DATA:

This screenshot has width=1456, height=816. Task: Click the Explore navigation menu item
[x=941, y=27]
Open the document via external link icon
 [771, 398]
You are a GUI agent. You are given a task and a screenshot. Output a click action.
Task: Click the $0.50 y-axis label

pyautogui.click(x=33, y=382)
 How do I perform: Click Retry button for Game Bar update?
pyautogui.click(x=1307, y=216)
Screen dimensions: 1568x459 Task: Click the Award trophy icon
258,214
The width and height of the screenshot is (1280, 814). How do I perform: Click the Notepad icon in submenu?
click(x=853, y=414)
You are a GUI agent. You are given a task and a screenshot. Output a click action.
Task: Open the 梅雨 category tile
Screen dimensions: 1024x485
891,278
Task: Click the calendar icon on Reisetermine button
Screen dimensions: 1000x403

WHAT IS EXPECTED:
Starting with the line that contains "Screen dimensions: 1568x459", return each line through the last one of the data above, exactly as written and nothing more.

EXERCISE RESPONSE:
Screen dimensions: 1568x459 Task: Click the Award trophy icon
258,214
The width and height of the screenshot is (1280, 814). How do I perform: Click the Notepad icon in submenu?
click(x=853, y=414)
You are a GUI agent. You are given a task and a screenshot. Output a click action.
Task: Open the 梅雨 category tile
Screen dimensions: 1024x485
891,278
Task: Click the calendar icon on Reisetermine button
Screen dimensions: 1000x403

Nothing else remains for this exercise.